Es obvio, que una reducción el tamaño del estado, medida por el gasto de capital, reduce los procesos de encadenamientos productivos, las ventas o la demanda final, lo que al final tiene doble efecto adverso. Pues genera un impacto negativo en los ingresos tributarios, dado que los contribuyentes profundizan los mecanismos de elusión y evasión, complicando el cuadro fiscal, situación que se verifica en las recaudaciones del ITBIS y el ISR, cuya evasión, según fuentes oficiales, ronda 45% y 60%, respectivamente, lo que requiere de un mayor esfuerzo de la gestión tributaria, al margen de la necesidad inminente de una reforma fiscal.

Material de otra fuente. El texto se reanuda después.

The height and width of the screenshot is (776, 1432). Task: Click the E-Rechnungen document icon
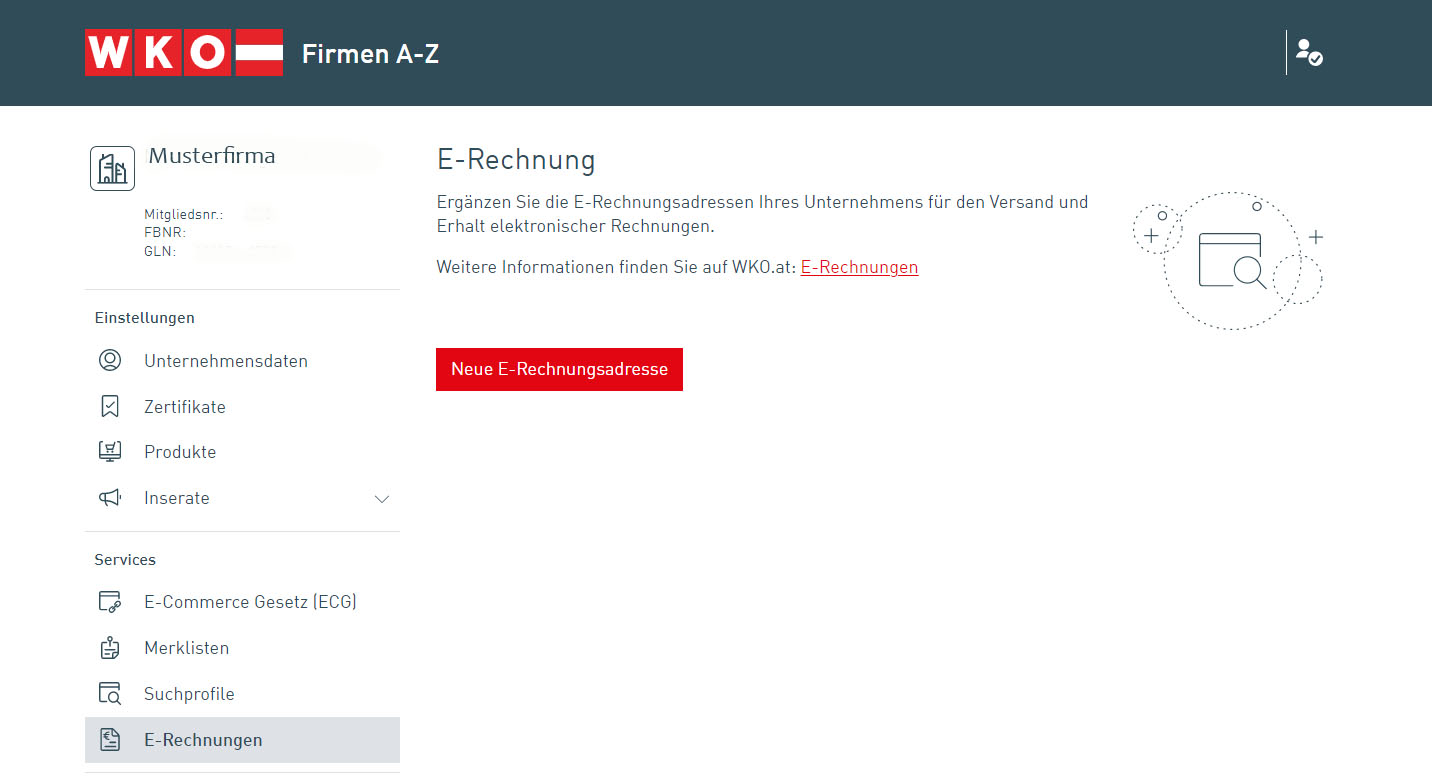click(110, 739)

Pese, la situación un poco adversa de los commodity, cabe significar que las condiciones del sector externo fue favorable para la economía dominicana, en razón de que la economía de los EE.UU, exhibió un entorno ligeramente creciente y estable, con aumento del nivel empleo, lo que se tradujo en un mayor flujo de turistas, de inversión extranjera y remesas. Al igual, que el leve crecimiento de la UE, también favoreció la posición del sector externo.

Ante las medidas de política monetaria asumida por FED, tras la asunción del señor Trump, al gobierno de los EE.UU, relativa al aumento de las tasas de interés y la señales de recuperación, aunque lenta, de los efectos de la crisis financiera de 2007, indujo a que los inversionistas institucionales, pasaran de posiciones fijas a instrumentos de renta variables en el mercado bursátil, asumiendo transacciones financieras de mayor riesgo. Ante esa situación, en mi artículo “Fluctuaciones externas y su impacto en la economía dominicana, 2017”, publicado en enero, postule que dentro de los riesgos de la economía dominicana estaba la probabilidad de un descenso en los precios de los principales commodity, específicamente, el oro, níquel y ferroníquel.

Sin embargo, al margen de lo acontecido con los precios del oro y el petróleo, las autoridades monetarias en coordinación con la política fiscal lograron mantener la estabilidad del tipo de cambio y considerable niveles de reservas netas internacionales, que permitió al banco central la recompra anticipada, durante el mes de agosto, de los Bonos Brady, por un valor de US$324.1 millones, y asegurando un ahorro de US$79.9 millones, por descuento y pagos de intereses. Operación, que redujo el nivel de pasivo en moneda extranjera, y a la vez, disminuye la deuda externa del sector público consolidado en 0.5% del PIB. Además, el crecimiento de 4% se gesta en un entorno de estabilidad cambiaria y de tipos de interés, por cuanto el nivel de inflación se mantuvo dentro del rango 4 ±1.0%, estimado en el programa monetario, en tanto la inflación subyacente, medida a septiembre fue de solo 2.3 por ciento.

Por cuanto, si bien la economía dominicana durante 2010-216, observo un crecimiento promedio de 5.7 por ciento, asumiendo el comportamiento del primer semestre de cada año, un crecimiento de 4% durante enero-junio de 2017, se considera moderado, más aun, en el contexto de fortalecimiento muy favorable del balance financiero del Banco Central, Y el hecho de que la deuda del sector público no financiero solo representa el 30.2% del PIB, evidencia el objetivo de las autoridades en continuar fortaleciendo las cuentas públicas.

Sin embargo, el comportamiento en los niveles de ventas pone en evidencia la necesidad de una gestión tributaria más efectiva y de que el sector privado se aboque a una reestructuración del nivel de salario, de forma tal que se convierta en el elemento fundamental de la plantilla global de gastos, así como la concertación de una reforma tributaria.